Tidiani Togola : Parcours d’un pionnier

Depuis 2015, Tidiani Togola est fortement engagé dans le développement de solutions civic-tech visant à renforcer l’engagement civique, la responsabilité des dirigeants et le développement des médias en Afrique, à travers son ONG, la Fondation Tuwindi.

Pionnier dans l’utilisation des technologies numériques pour renforcer le développement, la démocratie, la gouvernance en Afrique, M. Togola a conçu et géré de 2008 à 2013, en tant que directeur technique, plusieurs projets de télésanté. Il a développé une application web qui permet une surveillance impartiale des élections au Mali, ainsi qu’une méthode SMS qui permet une observation en temps réel des résultats. Il a développé la plateforme Open-ESR-Conqueror pour l’observation électorale. Il a également mené une recherche sur le potentiel des technologies de l’information et de la communication pour faciliter la pratique de l’observation électorale en Afrique de l’Ouest francophone, au sein de la National Endowment for Democracy, ayant bénéficié d’une bourse Reagan Fanscell. L’objectif était de développer une plateforme web open-source personnalisable, pour une utilisation dans l’observation électorale non partisane. Il a été impliqué, en tant qu’expert en TIC (Technologie de l’information et de la communication) pour les élections dans plusieurs pays : Mali, mais aussi Côte d’Ivoire, Bénin, Burkina Faso, Guinée, Sénégal et à Madagascar.
B.C.

Veille citoyenne : le projet

Le mercredi 20 juillet 2022 à la Maison de la presse de Bamako se tenait le lancement du projet de veille citoyenne par les organisations la société civile * : il s’agit, sur la base d’outils spécifiques, d’assurer une veille citoyenne « inclusive et étendue » sur l’ensemble du territoire malien.

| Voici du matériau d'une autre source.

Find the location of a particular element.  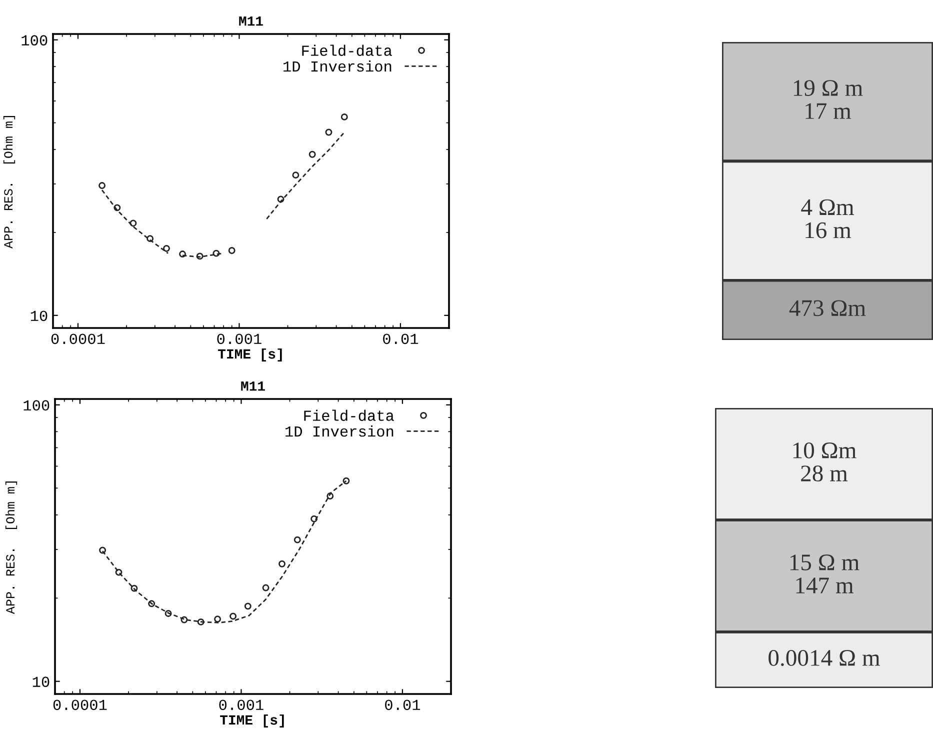

text: 15 Ω m 147 m is located at coordinates (825, 574).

Pour ce faire un document de « Positionnement harmonisé de la société civile pour la refondation de l’État et une Transition réussie au Mali » a été lancé par les organisations de la société civile (OSC). Quant à Tuwindi, son apport consiste en un Transitomètre, conçu par la Fondation.

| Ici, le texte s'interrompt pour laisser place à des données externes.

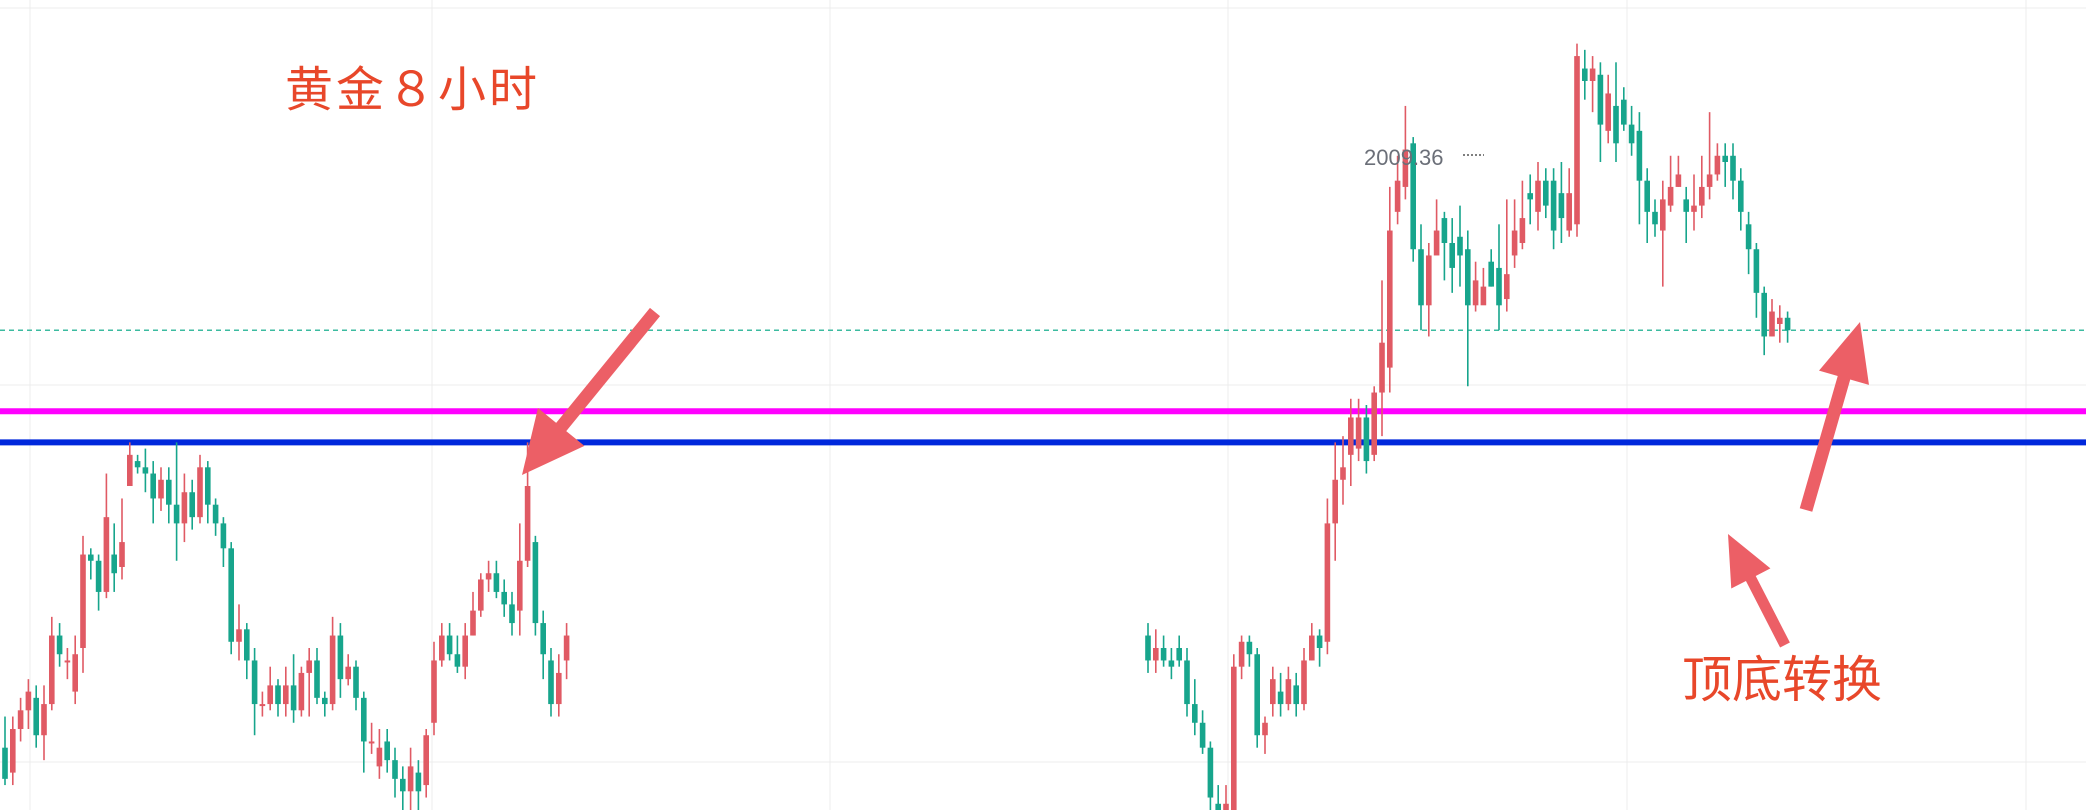 Image resolution: width=2086 pixels, height=810 pixels. What do you see at coordinates (1782, 680) in the screenshot?
I see `annotation-label: 顶底转换` at bounding box center [1782, 680].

Pour ce faire, Tuwindi met en place un baromètre de la transition appelé « Xensa », qui permettra d’accéder aux documents clés de la transition et aux informations qualitatives et quantitatives quant à la mise en œuvre du Plan d’Action Gouvernemental, du respect de la charte de la transition et des engagements communautaires en lien avec la transition. Le projet est soutenu par l’Union européenne et le PNUD.

* Conseil National de la Société Civile du Mali (CNSC), Forum des Organisations de la Société Civile (FOSC), Coordination des Associations et ONGs Féminines (CAFO), Conseil National de la Jeunesse du Mali (CNJ) et Plateforme des Femmes-leaders du Mali (PPFLM), en partenariat avec la Fondation Tuwindi.